Rathnawathi's household income of LKR 35,000 is strained, and the lack of significant support systems further compounds her struggles. The family received basic necessities and food from during the socio-economic situation in 2022 from the World Food Programme (WFP); however, Rathnawathi expresses uncertainty regarding the reliability of long-term support. Debts, both from her grocery store venture and her husband's loans, weigh heavily on her family's financial stability.

Both Lanka and Rathnawathi's stories highlight common challenges faced by low-income individuals in Sri Lanka, particularly in the face of unrestrained conflict and national issues. The impacts of the triple disasters—the Easter attacks of 2019, COVID-19 pandemic and unrest in 2022–further compound the struggles faced by these individuals and their families.

Despite the adversities they face, both Lanka and Rathnawathi harbour aspirations for a better future. Lanka yearns for more stable livelihood opportunities, reduced reliance on the government, and supportive local communities. Rathnawathi, on the other hand, wishes for reduced corruption, greater opportunities for younger generations, and intrinsic changes within the country's power structures.

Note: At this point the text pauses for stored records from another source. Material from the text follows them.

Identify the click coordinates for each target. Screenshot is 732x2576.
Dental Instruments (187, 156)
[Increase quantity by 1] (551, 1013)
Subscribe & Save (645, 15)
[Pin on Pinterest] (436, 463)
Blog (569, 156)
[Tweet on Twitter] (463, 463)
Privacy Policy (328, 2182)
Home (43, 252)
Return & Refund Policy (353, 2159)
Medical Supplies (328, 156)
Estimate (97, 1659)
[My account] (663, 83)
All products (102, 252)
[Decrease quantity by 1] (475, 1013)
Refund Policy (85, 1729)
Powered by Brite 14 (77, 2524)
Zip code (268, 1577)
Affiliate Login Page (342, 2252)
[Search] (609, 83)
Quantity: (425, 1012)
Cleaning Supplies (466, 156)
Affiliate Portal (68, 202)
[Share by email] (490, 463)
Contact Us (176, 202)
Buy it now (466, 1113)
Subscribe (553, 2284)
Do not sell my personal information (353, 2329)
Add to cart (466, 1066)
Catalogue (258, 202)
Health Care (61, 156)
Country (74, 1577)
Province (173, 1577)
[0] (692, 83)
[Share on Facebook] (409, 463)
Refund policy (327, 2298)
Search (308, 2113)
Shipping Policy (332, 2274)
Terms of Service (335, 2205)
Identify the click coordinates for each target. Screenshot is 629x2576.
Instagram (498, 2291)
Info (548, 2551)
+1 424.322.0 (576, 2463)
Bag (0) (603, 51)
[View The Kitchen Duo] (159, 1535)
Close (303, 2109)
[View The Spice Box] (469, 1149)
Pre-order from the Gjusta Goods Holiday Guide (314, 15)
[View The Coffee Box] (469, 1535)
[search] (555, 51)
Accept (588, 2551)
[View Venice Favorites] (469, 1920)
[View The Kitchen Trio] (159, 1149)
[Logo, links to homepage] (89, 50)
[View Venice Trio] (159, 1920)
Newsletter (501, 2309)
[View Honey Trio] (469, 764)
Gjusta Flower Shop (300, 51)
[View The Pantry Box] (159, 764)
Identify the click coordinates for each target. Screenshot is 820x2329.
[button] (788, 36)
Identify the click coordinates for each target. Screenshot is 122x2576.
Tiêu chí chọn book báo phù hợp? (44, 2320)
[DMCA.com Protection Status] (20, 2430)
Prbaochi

The narratives shared by Lanka and Rathnawathi are significant in highlighting the instabilities Sri Lanka’s working class is forced to endure. By addressing these challenges, Sri Lanka can strive toward a more equitable and sustainable future for all its citizens.

*Names have been changed to protect the identity of the individual. This interview was conducted in June 2023 and the individual was a respondent of the National Citizen Survey 2022-3.